Moty Cristal is the person CEOs ask to negotiate with hackers when their company’s data is being held ransom
In May 2002, he was part of a negotiating team sent to solve a stalemate in the West Bank: Israeli troops had been laying a month-long siege to the Church of Nativity after suspected Palestinian militants had barricaded themselves inside, together with several Franciscan monks. Eventually, the Palestinians accepted to leave the building and be exiled to Europe. Cristal regards that as one of his “defining, formative experiences.”
Today he’s CEO of Nest, a firm providing negotiating skills to whoever finds themselves in a predicament that can be solved with words — from talking to investors to managing union relationships. Increasingly, though, that means harried executives calling Cristal because someone has finagled vital data and is asking for money to return it.
Ransomware can be easily bought on the darknet, which makes these kinds of attacks common: according to security firm Malwarebytes, 40 per cent of companies worldwide have been targeted by it as of August 2016.
When ransomware is involved, Cristal believes negotiation is key in these scenarios. “I strongly believe that managing the human factor is key to overcoming a cyber crisis,” he said.
He described a situation when he was brought in to negotiate for a financial institution that had been attacked. The hackers involved demanded 500 bitcoins, $120,000 at the time, in exchange for not leaking the information online.
By speaking to the hackers and negotiating with the “bad guys”, Cristal explained how he dealt with the scenario. Communication was key, exchanging WhatsApp messages with the hackers to find out their motivations and incentives.
“These are serious, professional people with a criminal code of ethics,” he explained.
The next step, Cristal advises, is to carry out a risk assessment, analysing the cost of a no-deal and the damage it would cause to the company. At this stage, it is important to have the backing of shareholders and the board.
“60 per cent of negotiation failures can be attributed to the gap between the negotiator and the decision maker,” said Cristal.

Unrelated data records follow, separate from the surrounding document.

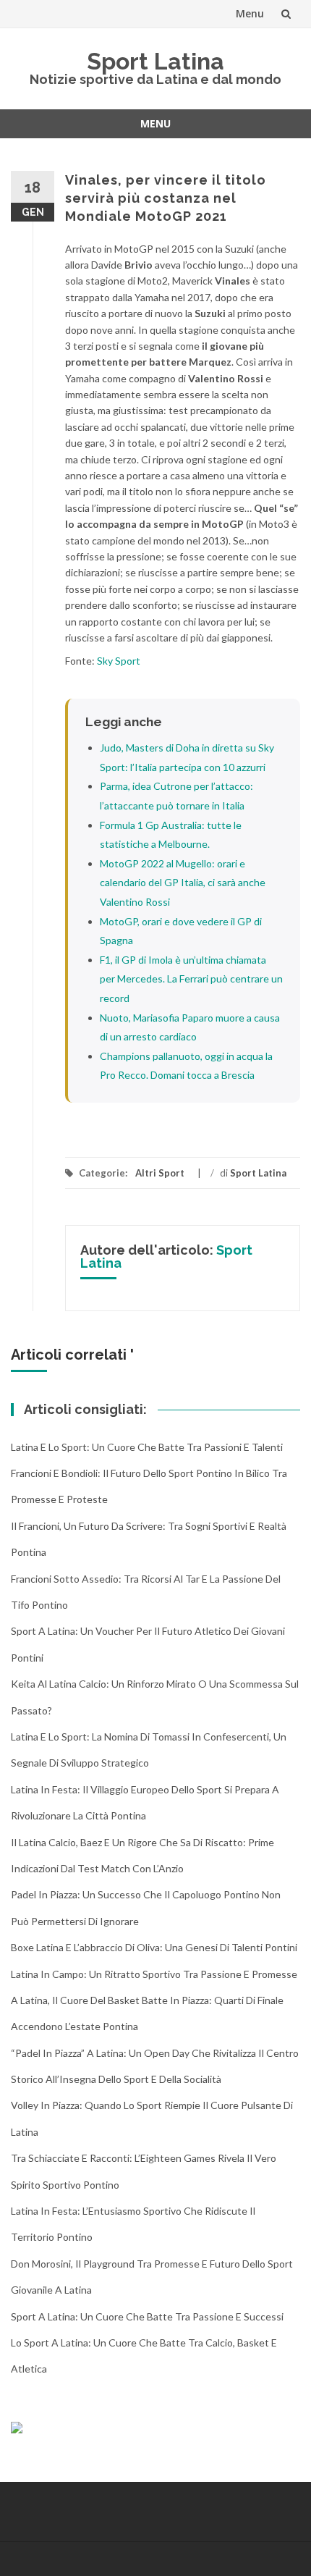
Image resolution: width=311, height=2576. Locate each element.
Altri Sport (159, 1173)
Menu (250, 13)
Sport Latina (155, 61)
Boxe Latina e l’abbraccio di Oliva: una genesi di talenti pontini (154, 1947)
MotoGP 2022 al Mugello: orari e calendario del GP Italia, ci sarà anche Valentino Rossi (182, 882)
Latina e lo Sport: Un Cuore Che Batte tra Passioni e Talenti (147, 1447)
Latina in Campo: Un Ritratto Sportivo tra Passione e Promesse (154, 1974)
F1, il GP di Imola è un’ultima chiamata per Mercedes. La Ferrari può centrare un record (191, 979)
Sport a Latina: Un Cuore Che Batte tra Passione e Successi (147, 2316)
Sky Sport (118, 660)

By taking the time to communicate with the hackers, and negotiate internally with the board, Cristal explained how these steps allow him to negotiate with time.
“During the month of negotiations, my techies can trace who attacked the system, and find what was actually stolen.”
After controlling the time element in his bitcoin and banking example, Cristal then employed a bargain, turning the negotiation into a business deal. He demonstrated how he successfully negotiated the price down and got the hackers to explain how they found the vulnerabilities, so it will never happen to the company in question again.
Cristal likened the seriousness of the situation by explaining the little quirks he uses to carry out negotiations, adding emoji to messages and flattering the hackers to keep them talking. But he drove home the idea that this can happen to anyone.
“This doesn’t only happen to financial institutions, we’re all exposed,” said Cristal. “Six months ago, the daughter of an Indian billionaire posted pictures on Instagram from vacation. Guys hacked the hotel’s CCTV and got some ‘other’ pictures of her and her father had to pay the ransom.”
“When you’re facing the crisis, at the end of the day it is the human factor that needs to be managed with the technological elements,” he advised.